Text >>

=-=-=

This guide covers performance optimization, benchmarking, and best practices for datalogic-rs.

Performance Characteristics

Compilation vs Evaluation

datalogic-rs uses a two-phase approach:

  1. Compilation (slower): Parse and optimize the JSONLogic expression
  2. Evaluation (faster): Execute compiled logic against data

Best practice: compile once, evaluate many times.

#![allow(unused)]
fn main() {
use datalogic_rs::Engine;

let engine = Engine::new();
let compiled = engine.compile(rule_json).unwrap();

let mut session = engine.session();
for data in datasets {
    session.eval_str(&compiled, data)?;
}
}

OpCode Dispatch

Built-in operators use direct OpCode dispatch instead of string lookups:

  • 59 built-in operators have direct dispatch
  • Custom operators use a single map lookup
  • No runtime reflection or dynamic dispatch

Memory Efficiency

v5 optimizations:

  • Arena allocation&DataValue<'a> results live in a bumpalo::Bump for one evaluation. Read-through ops like var borrow zero-copy from the caller’s input.
  • Reusable arenasSession reuses one Bump across calls; the caller calls session.reset() between batches so peak memory tracks the largest single evaluation rather than the sum.
  • Pre-built literal singletons — trivial literals (Null, Bool, empty primitives) are static and incur no per-call allocation.
  • Arc<Logic> — cheap clone for cross-thread sharing.

=-=-=

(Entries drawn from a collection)

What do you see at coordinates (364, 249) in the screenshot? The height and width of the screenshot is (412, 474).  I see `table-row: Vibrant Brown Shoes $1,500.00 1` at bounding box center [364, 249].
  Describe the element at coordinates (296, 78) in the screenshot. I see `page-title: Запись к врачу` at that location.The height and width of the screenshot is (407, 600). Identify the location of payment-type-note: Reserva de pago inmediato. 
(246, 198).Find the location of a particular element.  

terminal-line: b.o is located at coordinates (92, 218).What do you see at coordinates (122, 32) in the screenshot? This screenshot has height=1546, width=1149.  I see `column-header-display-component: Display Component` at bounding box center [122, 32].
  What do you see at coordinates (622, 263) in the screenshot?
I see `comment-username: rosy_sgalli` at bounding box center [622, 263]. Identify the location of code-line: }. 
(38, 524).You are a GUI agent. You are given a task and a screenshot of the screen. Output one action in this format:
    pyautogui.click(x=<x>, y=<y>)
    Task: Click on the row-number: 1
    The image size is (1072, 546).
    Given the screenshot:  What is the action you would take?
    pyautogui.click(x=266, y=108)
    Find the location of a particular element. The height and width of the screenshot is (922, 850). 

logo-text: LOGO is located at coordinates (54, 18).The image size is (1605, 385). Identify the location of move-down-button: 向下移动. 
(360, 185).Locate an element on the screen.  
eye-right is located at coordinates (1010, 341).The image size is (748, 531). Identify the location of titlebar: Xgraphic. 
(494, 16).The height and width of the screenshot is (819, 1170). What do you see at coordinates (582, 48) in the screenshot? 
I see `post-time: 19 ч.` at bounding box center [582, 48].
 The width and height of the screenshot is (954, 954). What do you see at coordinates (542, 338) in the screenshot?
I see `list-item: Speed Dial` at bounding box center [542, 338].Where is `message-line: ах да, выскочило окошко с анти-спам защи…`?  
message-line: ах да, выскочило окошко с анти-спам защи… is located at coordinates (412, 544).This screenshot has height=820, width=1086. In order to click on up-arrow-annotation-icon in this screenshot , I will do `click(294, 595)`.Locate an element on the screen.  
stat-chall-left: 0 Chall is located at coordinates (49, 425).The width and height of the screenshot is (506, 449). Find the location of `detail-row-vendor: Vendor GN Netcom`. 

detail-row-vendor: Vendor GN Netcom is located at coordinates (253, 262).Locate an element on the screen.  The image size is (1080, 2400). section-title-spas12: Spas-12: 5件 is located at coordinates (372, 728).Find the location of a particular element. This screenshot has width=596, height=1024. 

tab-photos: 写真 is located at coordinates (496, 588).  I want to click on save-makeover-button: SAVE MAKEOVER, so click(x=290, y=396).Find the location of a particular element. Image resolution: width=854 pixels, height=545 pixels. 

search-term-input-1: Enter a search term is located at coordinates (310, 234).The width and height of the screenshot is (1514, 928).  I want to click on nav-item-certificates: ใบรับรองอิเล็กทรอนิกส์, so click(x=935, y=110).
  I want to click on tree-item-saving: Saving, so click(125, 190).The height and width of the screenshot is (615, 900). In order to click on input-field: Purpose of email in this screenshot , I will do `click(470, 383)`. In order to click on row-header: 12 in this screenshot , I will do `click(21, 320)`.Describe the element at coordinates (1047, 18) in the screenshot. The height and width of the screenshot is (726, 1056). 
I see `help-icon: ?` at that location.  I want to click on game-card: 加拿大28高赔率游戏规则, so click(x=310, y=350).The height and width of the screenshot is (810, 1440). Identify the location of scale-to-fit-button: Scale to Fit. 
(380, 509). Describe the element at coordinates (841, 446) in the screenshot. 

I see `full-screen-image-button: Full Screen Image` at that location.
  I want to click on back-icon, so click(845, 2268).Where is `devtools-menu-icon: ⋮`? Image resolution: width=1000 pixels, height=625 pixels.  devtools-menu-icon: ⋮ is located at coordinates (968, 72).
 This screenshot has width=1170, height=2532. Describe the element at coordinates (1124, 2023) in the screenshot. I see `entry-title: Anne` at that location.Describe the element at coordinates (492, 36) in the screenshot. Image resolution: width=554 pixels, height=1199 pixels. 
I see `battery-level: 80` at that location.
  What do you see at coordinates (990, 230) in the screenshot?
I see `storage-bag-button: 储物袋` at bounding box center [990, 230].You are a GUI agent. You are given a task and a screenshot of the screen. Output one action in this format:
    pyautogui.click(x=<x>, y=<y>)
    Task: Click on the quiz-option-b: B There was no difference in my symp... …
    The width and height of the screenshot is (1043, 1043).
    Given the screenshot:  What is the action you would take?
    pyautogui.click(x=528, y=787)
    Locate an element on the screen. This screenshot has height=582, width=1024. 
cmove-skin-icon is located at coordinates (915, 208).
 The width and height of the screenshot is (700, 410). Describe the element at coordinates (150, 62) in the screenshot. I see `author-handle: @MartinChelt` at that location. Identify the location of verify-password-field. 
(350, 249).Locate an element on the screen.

=-=-=

What the task asks >>
Pick up the datalogic-rs performance guide above where it stops, and keep writing it.

Answer for the task >>
Benchmarking

Running Benchmarks

The benchmark harness lives in its own dev-only crate, datalogic-bench, under tools/benchmark/. Two binaries share a common harness:

# Single-engine benchmark (datalogic-rs alone, fast arena path)
cargo run --release -p datalogic-bench --bin self
cargo run --release -p datalogic-bench --bin self -- --all   # every suite + JSON report

# Cross-library comparison (only datalogic-rs ships by default; see
# tools/benchmark/README.md for adding more subjects)
cargo run --release -p datalogic-bench --bin compare -- --all

Reports land in tools/benchmark/output/ (gitignored).

Creating Custom Benchmarks

use std::time::Instant;
use datalogic_rs::Engine;

fn main() {
    let engine = Engine::new();
    let compiled = engine.compile(r#"{"==": [{"var": "x"}, 1]}"#).unwrap();
    let mut session = engine.session();

    let iterations = 100_000;
    let start = Instant::now();

    for _ in 0..iterations {
        let _ = session.eval_str(&compiled, r#"{"x": 1}"#);
    }

    let elapsed = start.elapsed();
    let per_op = elapsed / iterations;
    println!("Time per evaluation: {:?}", per_op);
}

For the absolute hot path, drop down to Engine::evaluate and manage the arena yourself — the result is a zero-copy &DataValue<'a> and avoids the deep-clone Session does at the boundary.

#![allow(unused)]
fn main() {
use bumpalo::Bump;

let arena = Bump::new();
let result = engine.evaluate(&compiled, r#"{"x": 1}"#, &arena).unwrap();
// `result` is `&DataValue<'_>` — borrows from `arena`.
}

Optimization Tips

1. Reuse Compiled Rules

#![allow(unused)]
fn main() {
// Good
let compiled = engine.compile(rule).unwrap();
for data in datasets {
    session.eval_str(&compiled, data)?;
}

// Bad — recompiles every iteration
for data in datasets {
    let compiled = engine.compile(rule).unwrap();
    engine.eval_str(rule, data)?;
    let _ = compiled;
}
}

2. Pick the Right Entry Point

Caller has on handBest entry point
JSON strings, no engine configdatalogic_rs::eval_str(rule, data)
JSON strings (one-shot via configured engine)Engine::eval_str(rule, data)
JSON strings (many runs)Session::eval_str(&compiled, data)
OwnedDataValue (many runs)Session::eval(&compiled, &owned)OwnedDataValue
Typed T from serde_json (feature = "serde_json")Session::eval_into::<T, _>(&compiled, data)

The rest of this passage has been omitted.